*PARTS OF THE EXERCISE*.
1. In the decision tree tutorial, what kinds of situations are decision trees described as great for?
2. Reproduce word for word the part of the decision tree tutorial that opens with the words containing "6: Classification using" and closes with "tables of features.".
3. Extend the decision tree tutorial, picking up right after its final line.

6: Classification using decision trees

Decision trees are one of the most popular methods from classical machine learning. They are great for situations with small data sets with structured data, such as tables of features.

Concepts covered

  • Supervised machine learning

  • Classical machine learning

  • Parameters/hyperparameters

  • Decision trees

  • Overfitting

  • Evaluation/metrics

  • Test/train split, cross-validation

  • Bagging and boosting

import matplotlib.pyplot as plt
from sklearn.datasets import make_blobs
import numpy as np
plt.style.use('ggplot')

Some helper functions in advance

This is just a function to help make some nice plots of our results.

def visualize_classifier(model, ax=None, cmap='viridis'):
    ax = ax or plt.gca()
    
    # Plot the training points
    ax.scatter(X[:, 0], X[:, 1], marker='o', c=y, s=20, cmap=cmap,
               clim=(y.min(), y.max()), zorder=3, alpha=0.7, edgecolors='black' )

*SUPPLIED MATERIAL*.

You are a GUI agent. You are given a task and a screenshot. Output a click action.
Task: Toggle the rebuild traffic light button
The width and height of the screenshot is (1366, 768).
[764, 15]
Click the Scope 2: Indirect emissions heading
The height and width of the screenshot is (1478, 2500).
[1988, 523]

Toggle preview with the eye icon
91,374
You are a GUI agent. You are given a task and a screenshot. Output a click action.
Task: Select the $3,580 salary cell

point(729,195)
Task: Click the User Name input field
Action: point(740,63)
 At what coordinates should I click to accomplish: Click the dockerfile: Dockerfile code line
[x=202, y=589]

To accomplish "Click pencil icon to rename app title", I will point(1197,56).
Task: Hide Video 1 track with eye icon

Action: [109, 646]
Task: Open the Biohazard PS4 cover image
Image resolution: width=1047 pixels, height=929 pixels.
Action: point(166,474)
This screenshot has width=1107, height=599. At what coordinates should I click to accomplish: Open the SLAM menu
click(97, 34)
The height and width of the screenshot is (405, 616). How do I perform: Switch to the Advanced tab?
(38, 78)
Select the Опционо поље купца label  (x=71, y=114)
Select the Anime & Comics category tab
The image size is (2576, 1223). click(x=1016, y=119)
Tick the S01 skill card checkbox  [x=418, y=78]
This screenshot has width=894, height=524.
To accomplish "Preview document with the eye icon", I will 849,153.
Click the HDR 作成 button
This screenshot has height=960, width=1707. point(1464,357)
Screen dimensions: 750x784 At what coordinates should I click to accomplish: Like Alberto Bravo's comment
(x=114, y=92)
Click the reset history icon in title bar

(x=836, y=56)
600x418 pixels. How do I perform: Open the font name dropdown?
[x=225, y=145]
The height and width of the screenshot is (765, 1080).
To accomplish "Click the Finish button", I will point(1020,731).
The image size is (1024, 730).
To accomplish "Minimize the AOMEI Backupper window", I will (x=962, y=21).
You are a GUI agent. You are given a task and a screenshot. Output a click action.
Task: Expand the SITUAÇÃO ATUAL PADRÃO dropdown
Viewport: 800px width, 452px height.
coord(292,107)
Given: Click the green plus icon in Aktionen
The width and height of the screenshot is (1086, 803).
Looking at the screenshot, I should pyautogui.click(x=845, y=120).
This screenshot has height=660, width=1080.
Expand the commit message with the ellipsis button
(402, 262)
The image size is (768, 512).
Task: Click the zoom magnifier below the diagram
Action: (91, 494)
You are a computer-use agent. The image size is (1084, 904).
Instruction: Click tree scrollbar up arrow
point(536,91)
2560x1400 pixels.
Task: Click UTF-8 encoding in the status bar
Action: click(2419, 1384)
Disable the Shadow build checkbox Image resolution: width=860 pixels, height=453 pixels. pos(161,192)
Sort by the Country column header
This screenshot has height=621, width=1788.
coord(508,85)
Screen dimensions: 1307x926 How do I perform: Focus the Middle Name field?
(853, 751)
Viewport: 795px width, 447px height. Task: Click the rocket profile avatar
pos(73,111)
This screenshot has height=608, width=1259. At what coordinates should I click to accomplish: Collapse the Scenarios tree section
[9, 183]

*WRITTEN RESPONSES*.
1. Situations with small data sets with structured data, such as tables of features.

2.
6: Classification using decision trees

Decision trees are one of the most popular methods from classical machine learning. They are great for situations with small data sets with structured data, such as tables of features.

3.
    ax.axis('tight')
    ax.axis('off')
    xlim = ax.get_xlim()
    ylim = ax.get_ylim()
    
    # fit the estimator
    xx, yy = np.meshgrid(np.linspace(*xlim, num=200),
                         np.linspace(*ylim, num=200))
    Z = model.predict(np.c_[xx.ravel(), yy.ravel()]).reshape(xx.shape)

    # Create a color plot with the results
    n_classes = len(np.unique(y))
    contours = ax.contourf(xx, yy, Z, alpha=0.3,
                           levels=np.arange(n_classes + 1) - 0.5,
                           cmap=cmap, clim=(y.min(), y.max()),
                           zorder=1)

    ax.set(xlim=xlim, ylim=ylim)

Set up the data

For this lecture and example we will be using a dataset of blobs that is generated automatically by scikit-learn. We generate a dataset of 300 samples with 4 different centres of the data. Use the code below to generate and plot the data.

X, y = make_blobs(n_samples=300, centers=4,
                  random_state=0, cluster_std=1.5)
plt.scatter(X[:, 0], X[:, 1], marker='o', c=y, s=20, alpha=0.8, edgecolors='black')
<matplotlib.collections.PathCollection at 0x7fafa447c2e0>
_images/lecture-5-decision-trees-classification_6_1.png

Setting up a decision tree

We can import a decision tree classifier from scikit-learn and use this to try to classify the data into clsuters.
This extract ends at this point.